Jul 21

The Face of Love


love2.jpg

A few weeks back I spent five days or so on Tokeh Beach (see gallery), a strip of now-deserted white sand beach dotted with the “ruins” of a 5-star French resort (with its own helipad in the sea) that went the way of most of the establishments that existed here before the war. Tokeh is magical, and is deserving of at least a blog of it’s own, if not a full spread in the New York Times travel section (which I’m fully prepared to write, NYTimes).

Every day I would walk with Henry, my 16-year-old companion who worked at the single hut/restaurant at which I camp, through the crumbling walls and down the red dirt path to the nearby fishing village.

As with most Sierra Leonean villages, I was a big hit. It’s not every day that a white girl strolls through a place like Tokeh Village: a maze of scattered abodes, pecking chickens, scabby dogs, old ladies smoking fish over fires, and assorted rag-tag children who make me their very own pied piper.

Though I try to dole out my attention equally to each and every one of these munchkins who hang onto my hands, my shirt, and my legs, let’s face it: I do have favorites. And I tend to fall in love the quickest and hardest with the little “natural Rasta’s”, as they’re called here.

The one pictured above followed me around the village for an hour, gripping my left pinky. I loved him just as much as he loved me.

A few days later I went back to the village and I bumped into a woman who looked familiar. She addressed me in a somewhat hostile tone, “what can’t you love a person?”

I was started and confused, so she repeated, “When a person loves somebody, why can’t you love them back?”

And I thought, “that is a very fucking good question lady.

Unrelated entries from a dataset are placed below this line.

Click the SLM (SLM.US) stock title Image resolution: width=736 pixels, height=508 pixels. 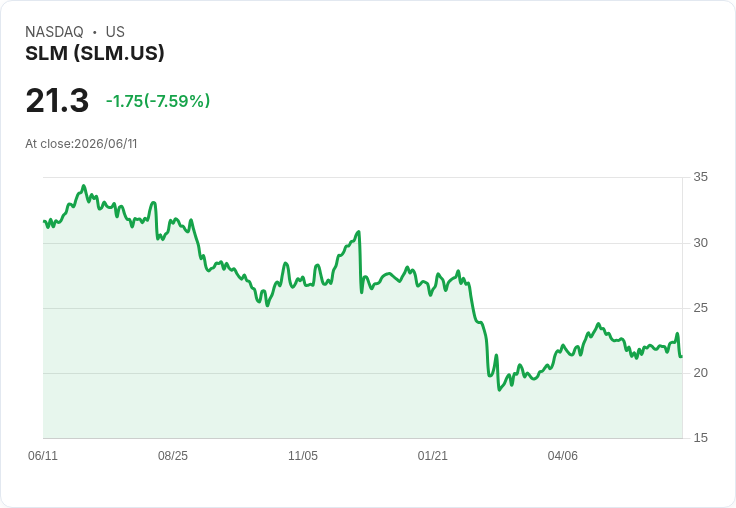(95, 53)
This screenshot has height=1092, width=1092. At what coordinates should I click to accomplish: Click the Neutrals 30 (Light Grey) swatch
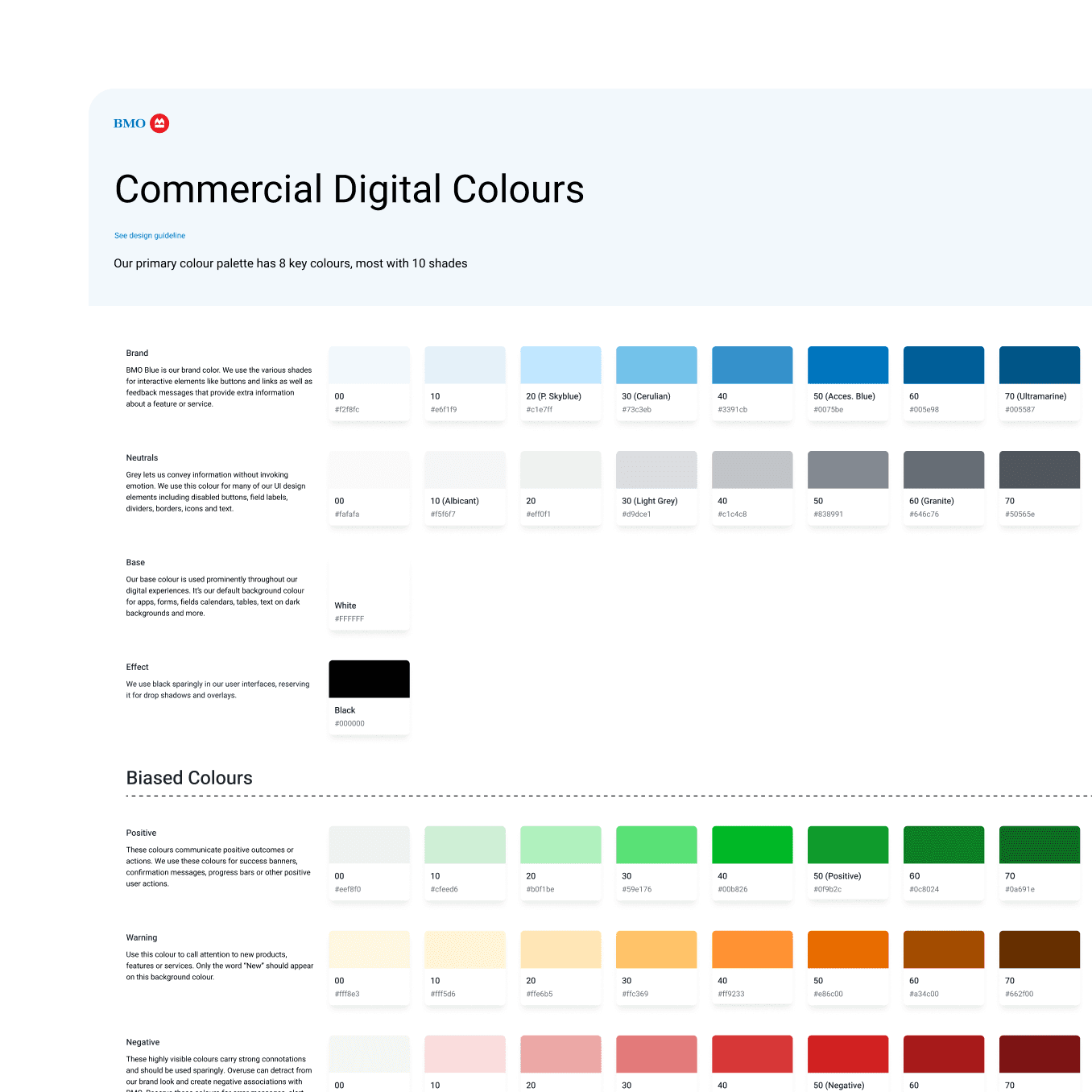656,469
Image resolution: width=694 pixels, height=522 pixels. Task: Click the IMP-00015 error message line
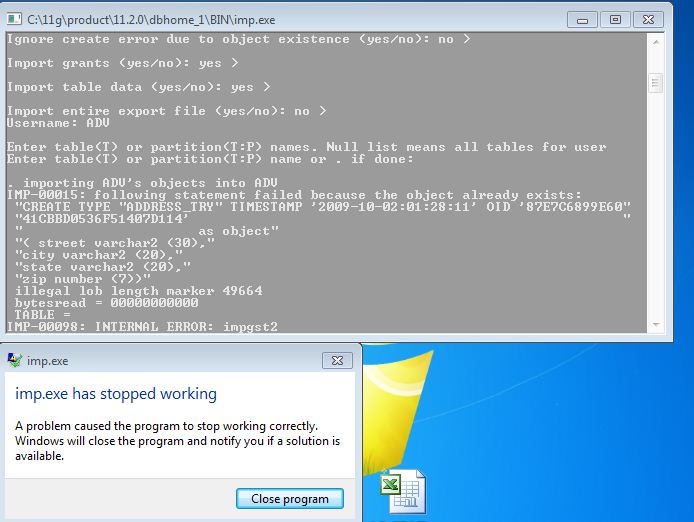pyautogui.click(x=294, y=195)
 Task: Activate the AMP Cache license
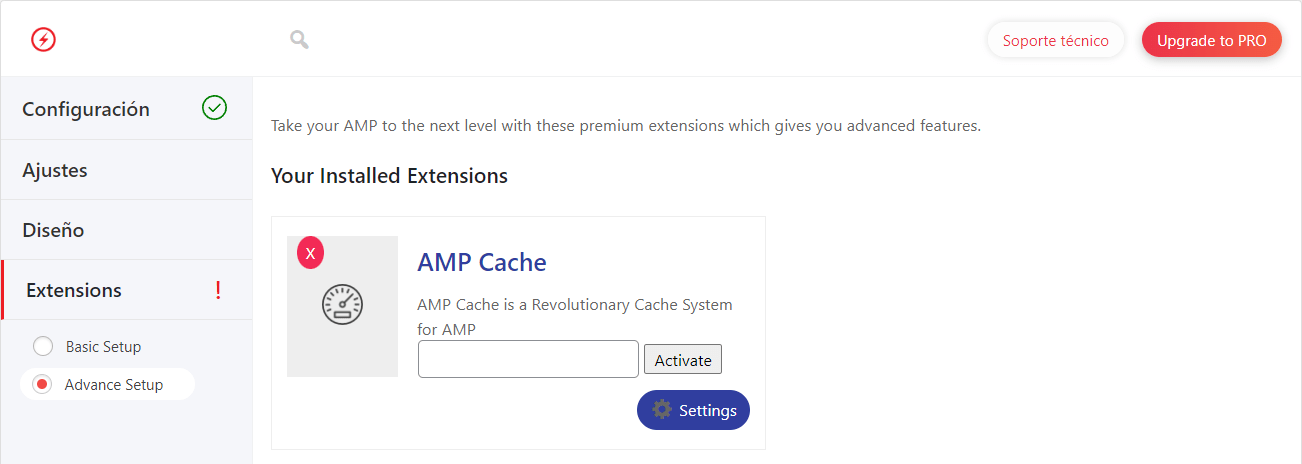tap(683, 360)
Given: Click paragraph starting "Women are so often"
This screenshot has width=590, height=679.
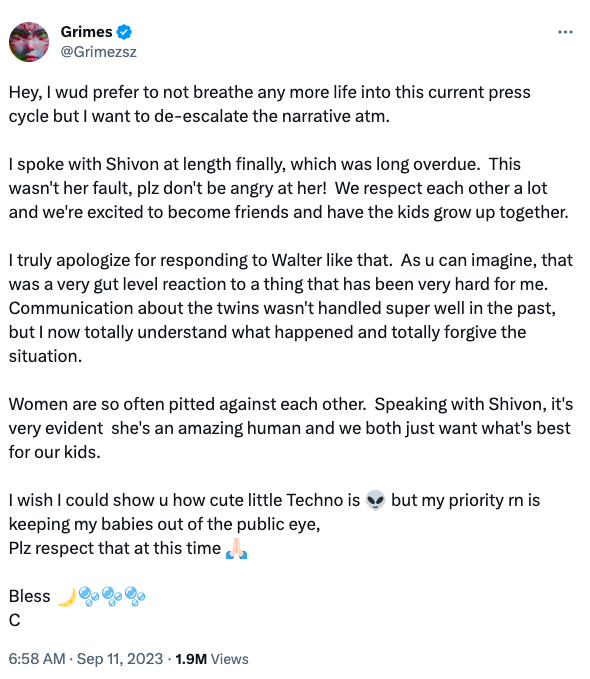Looking at the screenshot, I should [x=291, y=428].
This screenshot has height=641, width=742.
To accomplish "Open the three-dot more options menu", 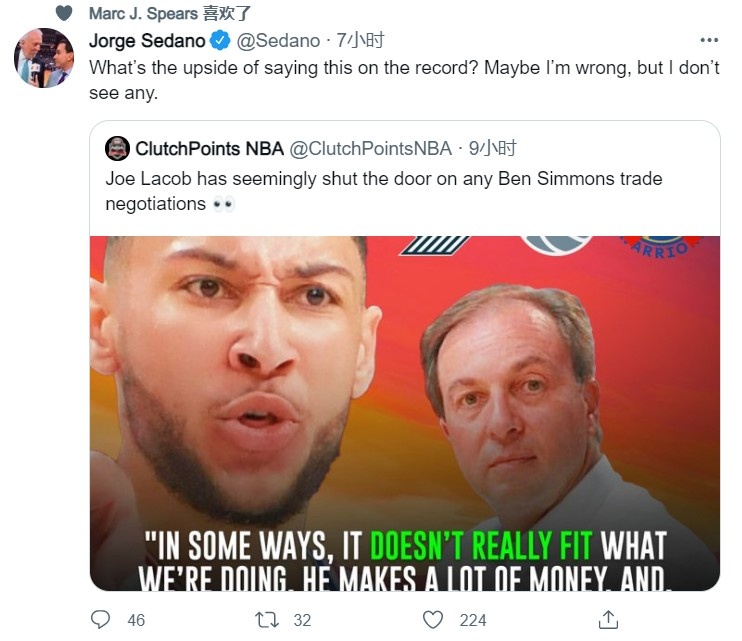I will [708, 41].
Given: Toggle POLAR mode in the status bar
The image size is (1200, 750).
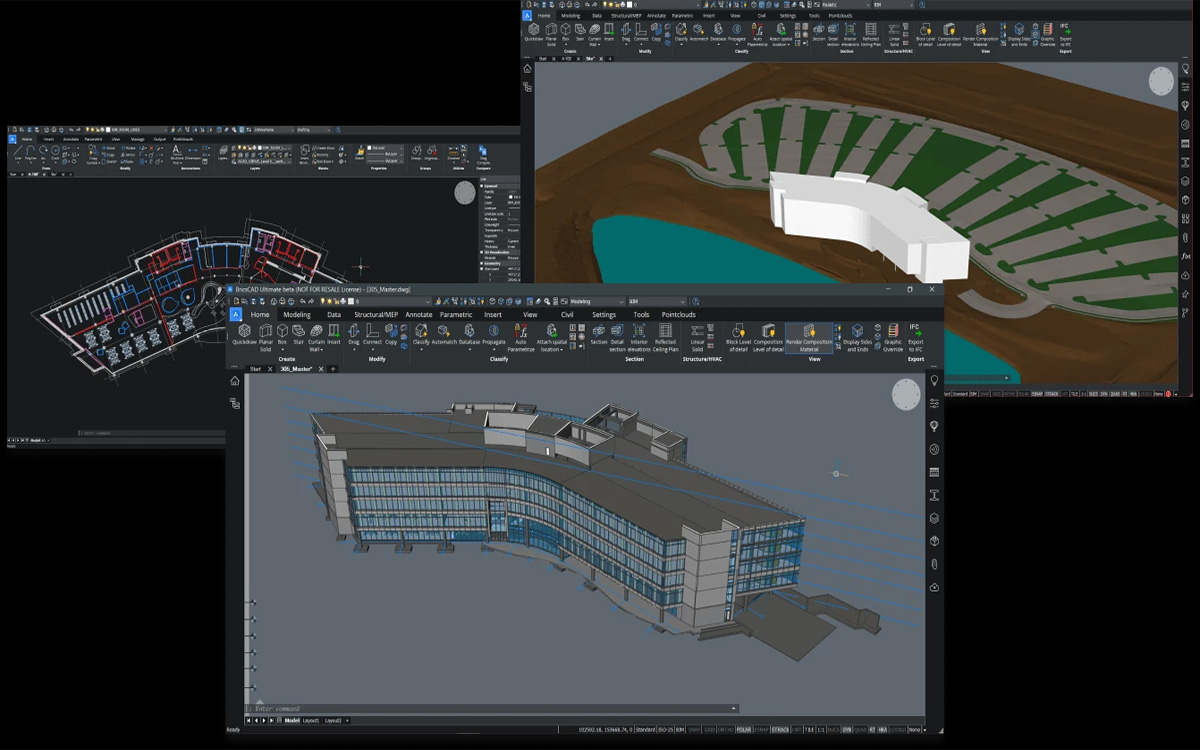Looking at the screenshot, I should click(744, 730).
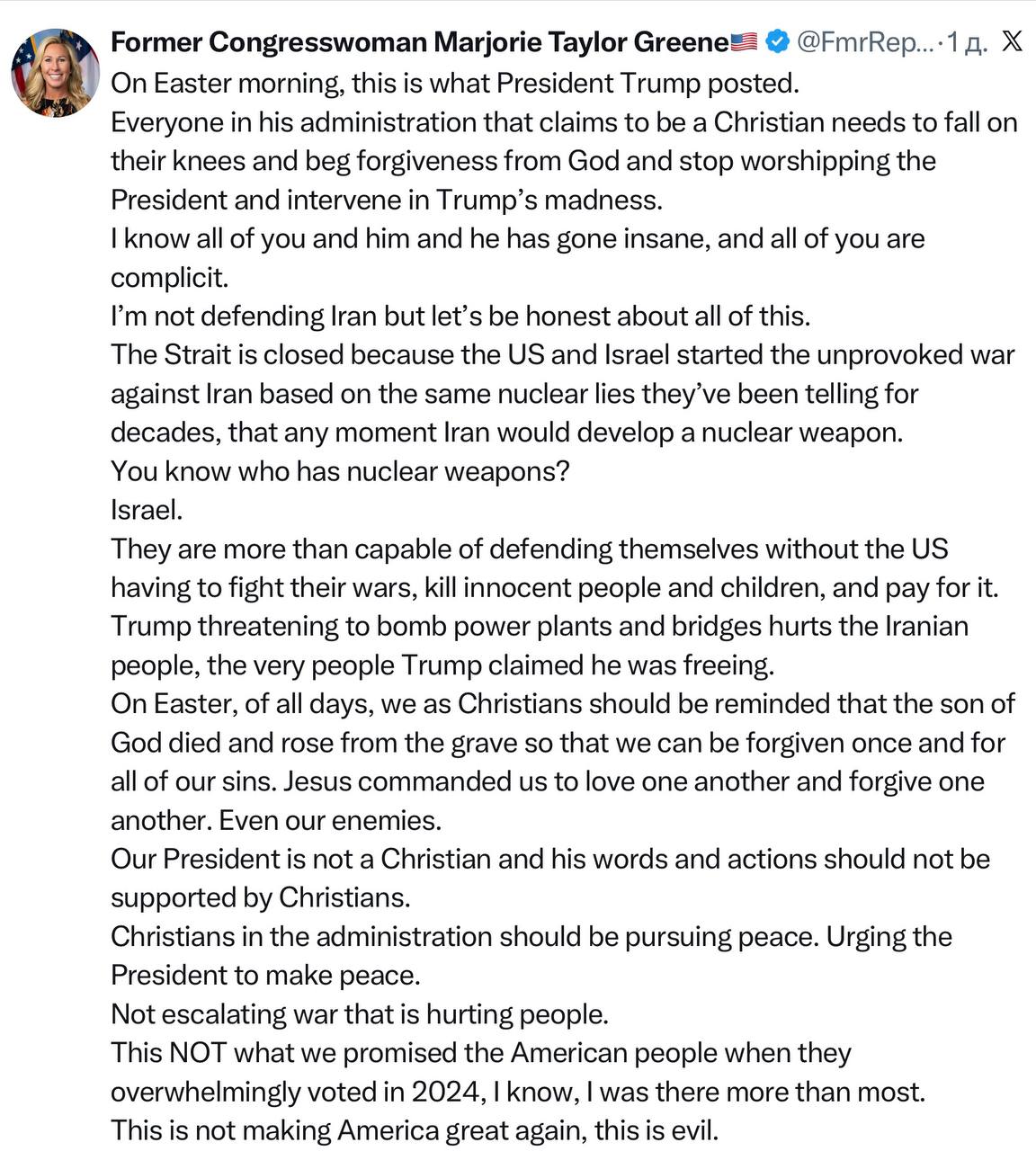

And really cuts me to the quick.” I was also thinking: if I knew the answer to that one I’d have plenty of babies by now.

Oh unrequited love. What a universal quandary it is. If we had clarity on this matter, there’d be no songs on the radio.

What I later found out she meant was: My son, the little Rasta, loved you so. How can you come walk around this village and not pay him a special visit?

I thought that was fair enough, so I went to his school to see him. He had no idea who I was, but after a while I’m pretty sure he was glad I was taking his picture.